Hanna then turned to her project “On the Genealogy of Machine Learning Datasets: A Critical History of ImageNet,” a research endeavour where her work on machine learning datasets as a form of infrastructure and the mapping of the genealogy of datasets collide. She dove into how ImageNet set the tone for the ways machine learning research is approached as a whole even though its inception was as a training tool for computer vision practitioners. Although the discourse surrounding ImageNet is inherently multidisciplinary (media studies, cultural studies, data science, art history, and linguistics come to mind), Hanna explained that the interdisciplinary nature of the dataset is rarely taken into consideration. Of the three striking findings that are key to this discovery, I was drawn to the second (under the subheading Computational Construction of Meaning and Understanding) to better understand the implications that come from ignoring an integrative approach. Hanna outlined how the underlying construction of computer vision stems from an epistemology that assumes the existence of a universal organization of the visual world. ImageNet does not work to parse out the complicated relationship between image and meaning and as such fails to recognize that this view perpetuates a discourse that reflects a perspective that is white, male, Western and, in turn, becomes naturalized and invisible.
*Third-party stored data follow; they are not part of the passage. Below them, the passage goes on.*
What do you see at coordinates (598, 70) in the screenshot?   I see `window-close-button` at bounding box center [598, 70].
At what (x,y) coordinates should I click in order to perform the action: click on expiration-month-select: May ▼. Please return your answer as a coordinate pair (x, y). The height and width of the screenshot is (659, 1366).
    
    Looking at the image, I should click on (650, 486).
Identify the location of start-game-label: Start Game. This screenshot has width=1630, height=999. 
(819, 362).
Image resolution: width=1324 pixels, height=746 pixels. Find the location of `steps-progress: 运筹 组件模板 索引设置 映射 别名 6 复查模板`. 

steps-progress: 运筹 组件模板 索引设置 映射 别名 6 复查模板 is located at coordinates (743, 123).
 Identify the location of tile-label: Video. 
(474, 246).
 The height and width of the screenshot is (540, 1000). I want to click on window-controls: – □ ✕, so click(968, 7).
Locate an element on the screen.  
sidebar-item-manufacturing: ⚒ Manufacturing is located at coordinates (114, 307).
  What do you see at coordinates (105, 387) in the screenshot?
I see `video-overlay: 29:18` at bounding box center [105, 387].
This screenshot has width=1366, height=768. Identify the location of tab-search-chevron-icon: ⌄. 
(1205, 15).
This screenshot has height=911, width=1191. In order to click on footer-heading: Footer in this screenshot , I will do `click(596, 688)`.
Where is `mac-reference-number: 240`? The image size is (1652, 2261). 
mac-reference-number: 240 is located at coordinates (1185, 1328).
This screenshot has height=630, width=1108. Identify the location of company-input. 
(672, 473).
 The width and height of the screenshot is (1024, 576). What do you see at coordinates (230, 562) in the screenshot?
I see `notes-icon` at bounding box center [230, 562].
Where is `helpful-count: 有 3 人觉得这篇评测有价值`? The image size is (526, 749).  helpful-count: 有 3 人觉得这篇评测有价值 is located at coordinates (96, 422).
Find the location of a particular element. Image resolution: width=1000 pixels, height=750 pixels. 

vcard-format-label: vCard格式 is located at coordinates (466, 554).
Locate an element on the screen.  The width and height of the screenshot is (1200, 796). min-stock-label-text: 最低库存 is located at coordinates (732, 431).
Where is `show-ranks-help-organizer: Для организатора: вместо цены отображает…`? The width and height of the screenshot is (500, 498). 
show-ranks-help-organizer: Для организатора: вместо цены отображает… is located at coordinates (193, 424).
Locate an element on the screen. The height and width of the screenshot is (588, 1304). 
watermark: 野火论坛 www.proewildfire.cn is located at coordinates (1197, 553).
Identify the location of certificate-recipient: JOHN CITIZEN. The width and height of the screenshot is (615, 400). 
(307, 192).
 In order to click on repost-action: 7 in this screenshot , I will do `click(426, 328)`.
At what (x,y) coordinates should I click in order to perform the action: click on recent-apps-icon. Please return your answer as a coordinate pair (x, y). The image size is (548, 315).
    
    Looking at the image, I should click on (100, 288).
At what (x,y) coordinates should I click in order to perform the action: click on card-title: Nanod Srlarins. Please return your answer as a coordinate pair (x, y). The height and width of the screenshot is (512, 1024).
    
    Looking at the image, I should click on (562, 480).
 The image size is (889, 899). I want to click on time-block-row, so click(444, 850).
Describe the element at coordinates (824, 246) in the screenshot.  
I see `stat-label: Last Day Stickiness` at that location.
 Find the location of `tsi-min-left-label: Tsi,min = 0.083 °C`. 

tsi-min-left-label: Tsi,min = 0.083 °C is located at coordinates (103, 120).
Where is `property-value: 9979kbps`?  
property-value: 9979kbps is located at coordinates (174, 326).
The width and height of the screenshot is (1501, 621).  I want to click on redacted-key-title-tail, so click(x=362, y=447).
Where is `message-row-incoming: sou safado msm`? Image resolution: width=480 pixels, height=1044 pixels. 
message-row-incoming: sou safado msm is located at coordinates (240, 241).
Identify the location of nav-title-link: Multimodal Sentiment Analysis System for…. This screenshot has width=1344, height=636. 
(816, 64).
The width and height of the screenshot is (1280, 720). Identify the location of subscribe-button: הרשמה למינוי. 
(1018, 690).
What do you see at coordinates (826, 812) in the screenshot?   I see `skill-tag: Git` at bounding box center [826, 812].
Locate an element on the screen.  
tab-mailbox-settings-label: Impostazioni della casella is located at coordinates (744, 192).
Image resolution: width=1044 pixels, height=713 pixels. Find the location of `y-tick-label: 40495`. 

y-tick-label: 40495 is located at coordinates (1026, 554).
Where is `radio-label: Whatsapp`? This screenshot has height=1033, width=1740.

When asked to elaborate further on remedies for benchmarking, Hanna advocated for a collective approach. “Find collectivities,” she urged. She encouraged us to read research on alternatives practices to benchmarking with fellow peers (a great starting point is Hanna’s own collaborative work). I found this final piece of guidance encapsulated the overall sentiment of Dr. Hanna’s presentation, to reconsider the universal narrative of datasets and benchmarking through collective learning.